I once used a hospital X-Ray machine to put a beam through a 1mm thick little square of copper which I used as a neutral density filter to cut down the brightness of the beam, so I could develop an auto-focus video device for the photomultiplier display to allow continuous X-Ray diagnosis. The only way I could get my face close enough to the eyepiece was to sit on the machine, and let the beam go down onto the copper quite close to where I was ..er. sitting. I had the heavy white apron and all, but the beam was to the side of me, and I had it switched on for 20 seconds and longer at a time. X-Rays is not what we (OK - I) would want to use.
Electron beam guns is also something I have got to grips with. The up to 40kW kind where the beam is focused onto the top of the (titanium) being vaporized, using scan coil magnets to move it around. Huge vacuum pumps, and 35kV power supplies (variable), running up to near 1Amp. All is OK unless you lose control of the beam. If it ever hit the side of the chamber and broke through, that would be a huge dose of X-Ray.
I came to dislike electron beams. I still have two of the old Leybold Hereaus electron guns intact with cooling jackets and a high-isolation filament transformer. They are nice big chunks of beautifully shaped stainless steel that can be re-purposed. Alternatively, if any HM member wants them, even for a door stop or boat anchor, they are there for the taking, but you have to fund the shipping - and remember, I am in the UK! We can throw in the safety isolation filament transformer and a length of molybdenum filament wire. This stuff is a bit heavy.

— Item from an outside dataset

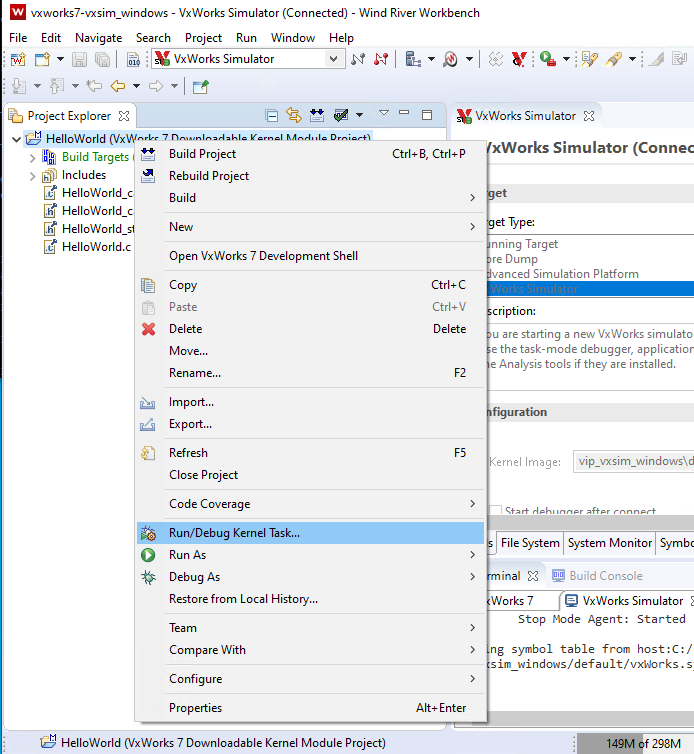Collapse the HelloWorld project tree node
This screenshot has width=694, height=754.
click(x=15, y=139)
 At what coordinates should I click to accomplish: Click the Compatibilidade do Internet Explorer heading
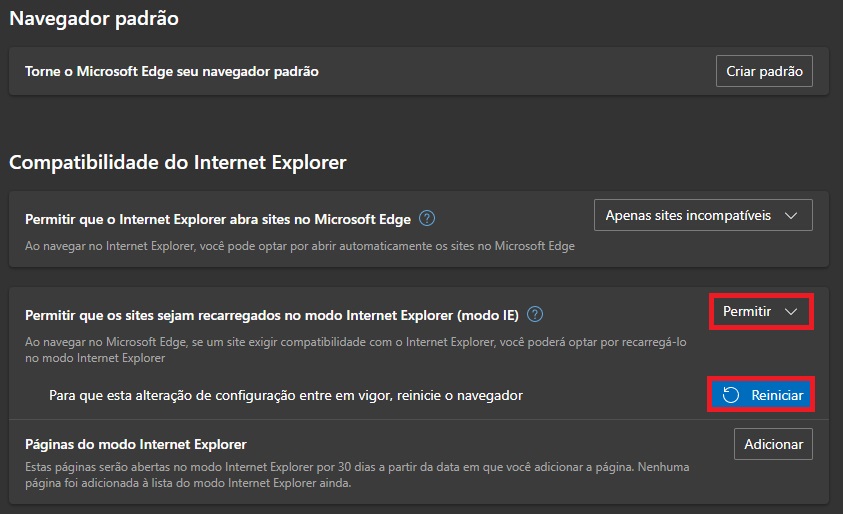[177, 160]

We don't need X-rays, nor electron beams.
Americium is an Alpha (α) source, and a weak gamma (γ) source that is unknown in nature, the only artificially produced element, made by neutron bombardment of plutonium or uranium, so it is, in fact, a component of reactor waste. The tiny amount needed for a steel analyzer can come from a few smoke detectors.
Can we use the light as @homebrewed suggests?
Perhaps one can, though I think this is still the stuff of a small vacuum chamber. Perhaps of stainless pipe about 50mm diameter, and having quartz windows. A cheap plastic diffraction grating, and one of those "line array", or matrix photodiodes. The carbon arc can be started with a spark, stabilize the light, and the sample being tested is in fact one of the electrodes, or is placed on a piece of carbon. We only need a brief flare - perhaps 400mS.
The photodiodes can be sampled much faster, perhaps at 20 - 100kHz, and the outputs put through a calibration scaling before display. A Raspberry Pi fitted with an e-Bay A-D converter add-on board (about $10 to$40) might do.
So far, for me, this version is just a mad, free thinking, possibly stupid speculation. Like designing on the back of a napkin while the food is arriving! I have no idea whether this high speed, high tech, version of a Bunsen flame test will work. Feel free to trash the musings if you like.
The radioactive way - a proven design exists!
That is why I like it. None of the bits are outrageously expensive. Much of the design outline is already in this thread. It has some nice science in it.
How we get the spectrum plot out of it is something I did not quite understand. I (think) the energy that excites the metal atom is released as the electrons return to their un-hyped-up quantum state, and the wavelength of what is released is related to the wavelength by Planck's Constant, which is extremely er.. constant. So measuring the relative brightness of the scintillation leads to a place on the plot.
We surely do not need a build as clunky as this!
The smoke detector set looks like this. Again, I am thinking it need not be like this.
OK - not fully checked out yet, but this last option looks so very feasible that it is surely worth a scrutinize by HM Forum crowd critique.